Supporting a friend is never the wrong decision. Being there for someone you care about is always the right thing to do. Maybe. “How I Met Your Mother” put that theory to the test tonight, so pajama suit-up, we’ve got plenty to talk about.
Imagine a pajama party convened at 3:30 in the morning in order to watch a friend of yours on television. No, they’re not on some sort of special, magical, happy-land, once-in-a-lifetime show, the show is one that they’re on every morning at 4:00, and which apparently gets “spanked in the ratings by that Korean channel that only shows Kim Jong-Il riding a horse.” Even if that show were for Robin, my Robin Scherbatsky, I don’t know if I could be at a party to watch it, and I’m quite convinced that none of the gang should have been there tonight. You know the rule as well as I — nothing good happens at 3:30 in the morning.
Okay, forget that last bit, one good thing happened at this party at 3:30 in the morning — Ted showed up and announced that he and Karen had broken up… again. That psycho thought that Robin and Ted had been hooking up all because one of Robin’s earrings was in Ted’s bed. In true “HIMYM” fashion I could probably come up with five reasons right now explaining how Robin’s earring ended up there and none of them would have anything to do with Robin sleeping with Ted, but I won’t. Lily put the earring in the bed, that’s how it got there.
Can you really blame Lily though? You can’t, can you? Not only was Ted far better off without Karen, not only are we all far better off without Karen, Karen lingered when peepin’ at Lily’s man’s junk. She had gots to get got. Lily didn’t say it was for that reason that she did it, but I think it was. The other half-dozen women she broke Ted up with were probably for Ted’s own good, but Karen had to go because of the junk lingering.

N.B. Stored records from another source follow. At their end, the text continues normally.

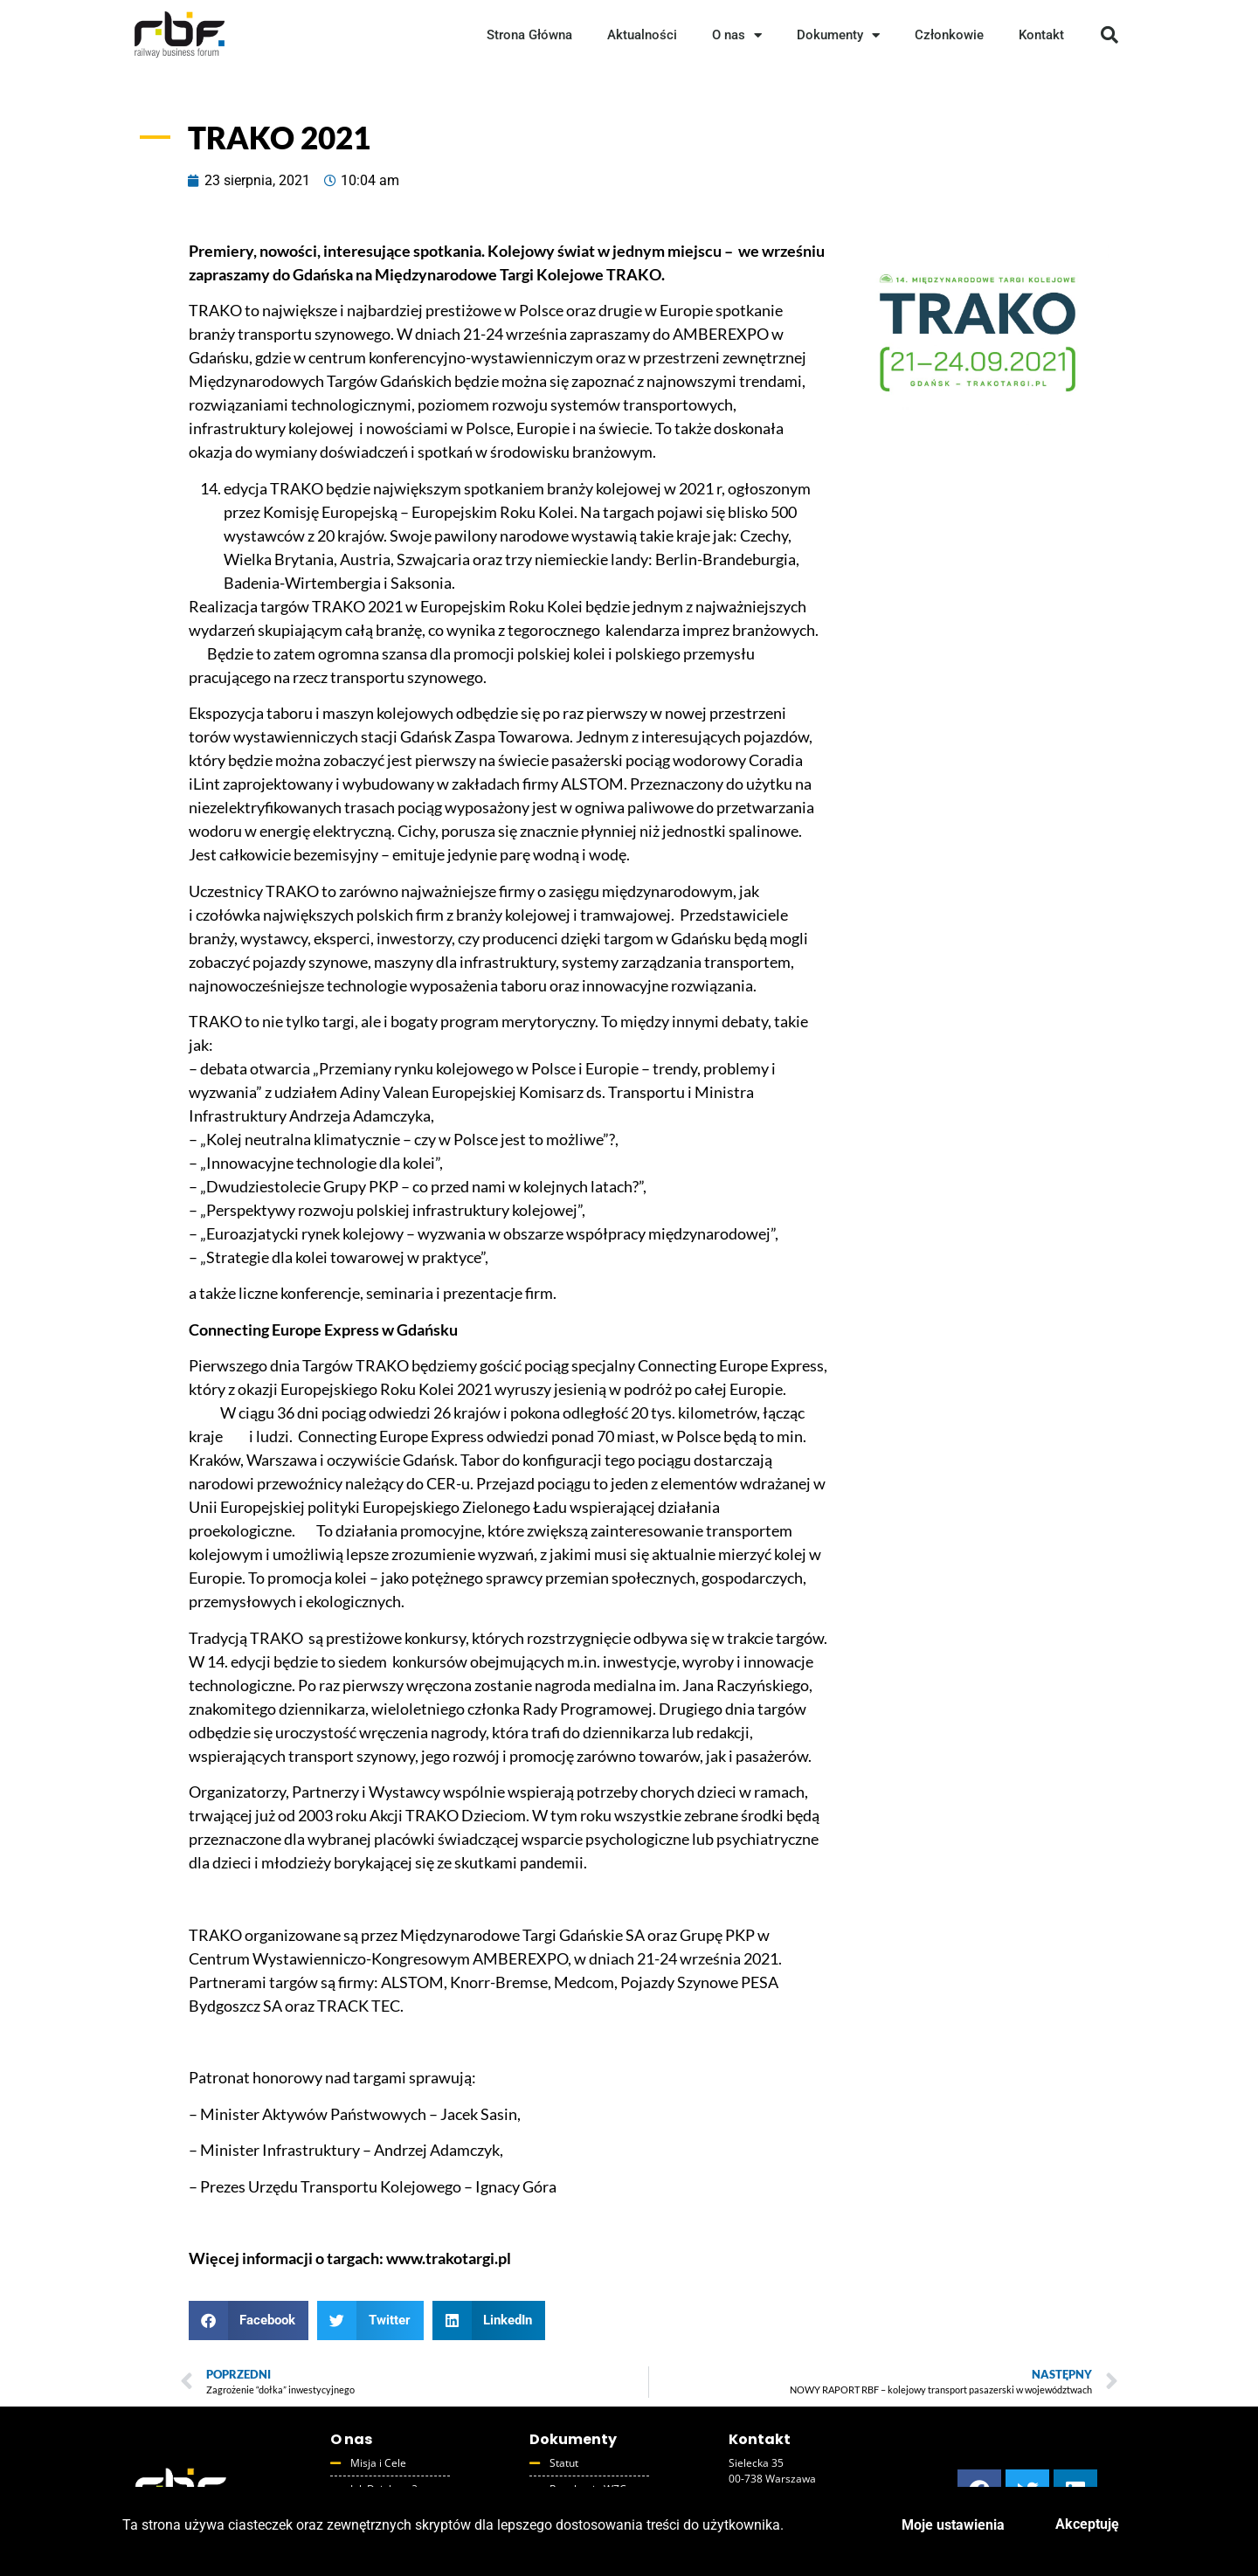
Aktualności (642, 35)
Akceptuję (1087, 2524)
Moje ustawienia (953, 2525)
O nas (737, 35)
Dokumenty (838, 35)
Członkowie (949, 35)
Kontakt (1041, 35)
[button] (1109, 34)
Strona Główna (529, 35)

Sure, maybe Lily went above and beyond the call of duty with her repeatedly breaking Ted up, but I think she was really just looking out for her friend’s best interests. And, let’s face it, Ted’s kind of a fool when it comes to women. It seems that the only criteria that need be satisfied when he’s looking for someone is that she respond when he says “hello.” Ted needs someone watching out for him, and who better than that little spitfire Lily?
So, good for Lily, I wholeheartedly approve of her repeatedly looking out for Ted. I even approve of her breaking up Ted and Robin. I may at one time have been a ‘shipper, but I now see how wrong I was. Those two didn’t have a long term future together and Lily didn’t really even break them up as much as she had them both question the viability of the relationship. It was the fact that Robin and Ted’s desires for the future didn’t line up at all that got them to break up. Lily just prompted an inevitable conversation.
Those were the facts of tonight, but that wasn’t the awesome and boy was there awesome. As the truth behind the breakup unfolded, in the background Robin was there on TV doing the best morning talk show ever. She showed pictures of her friends, put out a man who was on fire, and delivered a baby. Yup, she delivered a baby right there on local television. I’ve always had a feeling that Robin could do anything she wanted and now I know for a fact that she can.
Speaking of awesome — Barney sleeps in a pajama suit! Barney sleeps in a pajama suit! How awesome is that!?! He even has a sleeping cravat! Not surprisingly, Marshall wears a nightdress because it makes him feel like he’s flying, but a nightdress is no pajama suit with a sleeping cravat. Sure, wearing a nightdress over a heating vent makes your stuff feel like it’s on a tropical island (“mahalo!”), but random hot chicks knocking on your door in the middle of the night won’t be hooking up with you if you’re in a nightdress. Tomorrow I google to find out where I can get a pajama suit (preferably wrinkle free).
Okay, the pajama suit was great but you know the best bit of the night was Ted and Marshall at a Sci-Fi convention and Marshall crying Wookie-style for Ted. I’d give that as the quote of the night, but frankly I don’t know how to spell the Wookie cry of anguish. Any thoughts?